"""
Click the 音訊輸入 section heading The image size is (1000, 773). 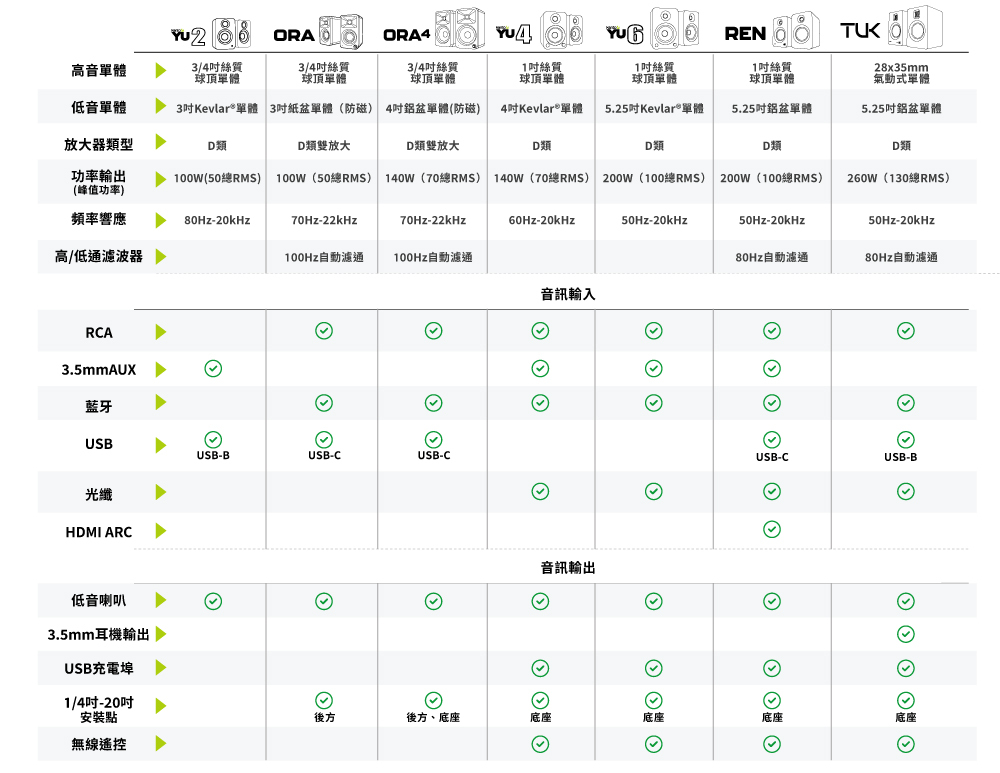[x=568, y=295]
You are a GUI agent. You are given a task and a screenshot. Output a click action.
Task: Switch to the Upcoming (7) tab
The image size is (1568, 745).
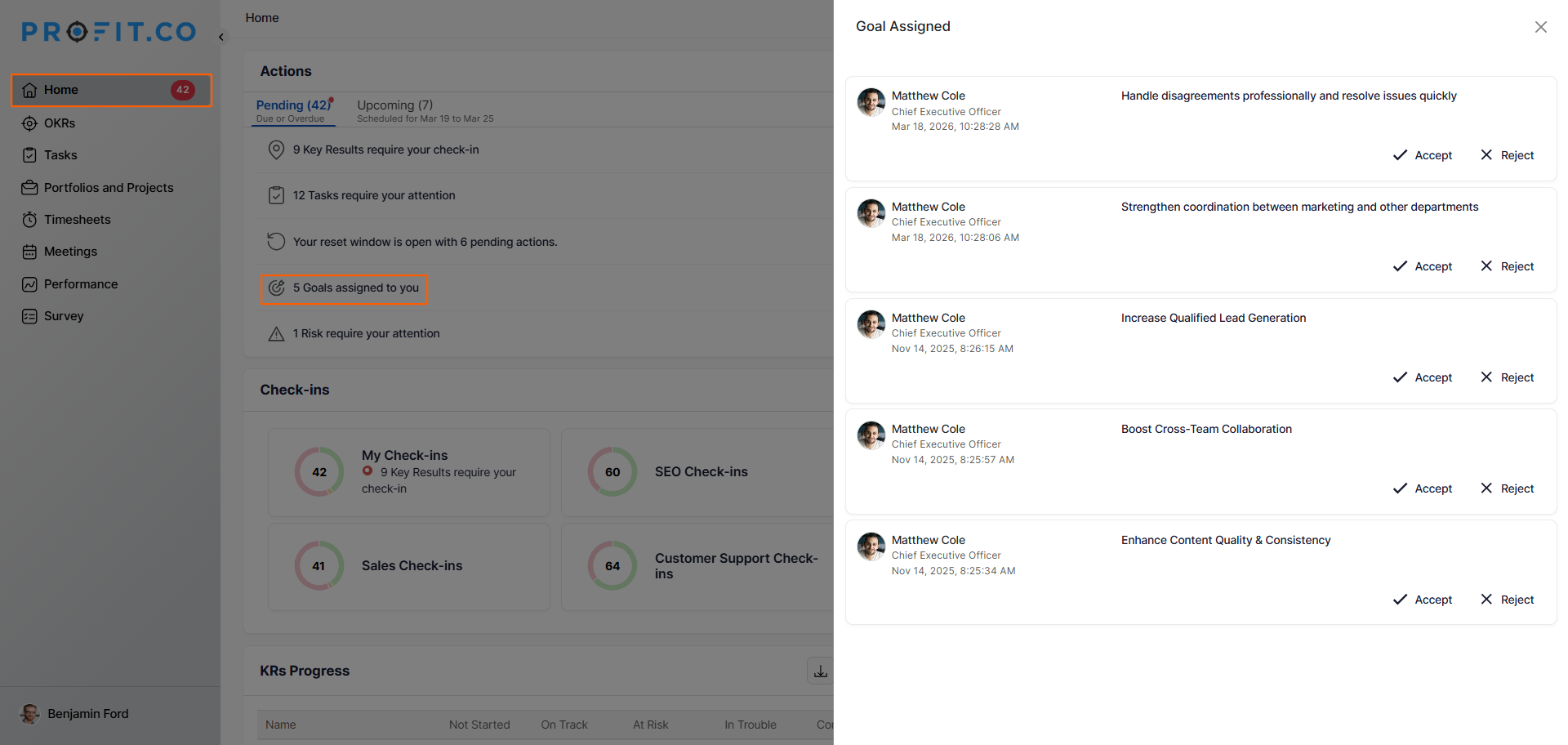click(x=395, y=105)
"""
From the line containing "Task: Switch to the Upcoming (7) tab" down to the end of the listing above, every line is to be returned exactly, though the pictures are not.

--- Answer to this task ---
Task: Switch to the Upcoming (7) tab
The image size is (1568, 745).
click(x=395, y=105)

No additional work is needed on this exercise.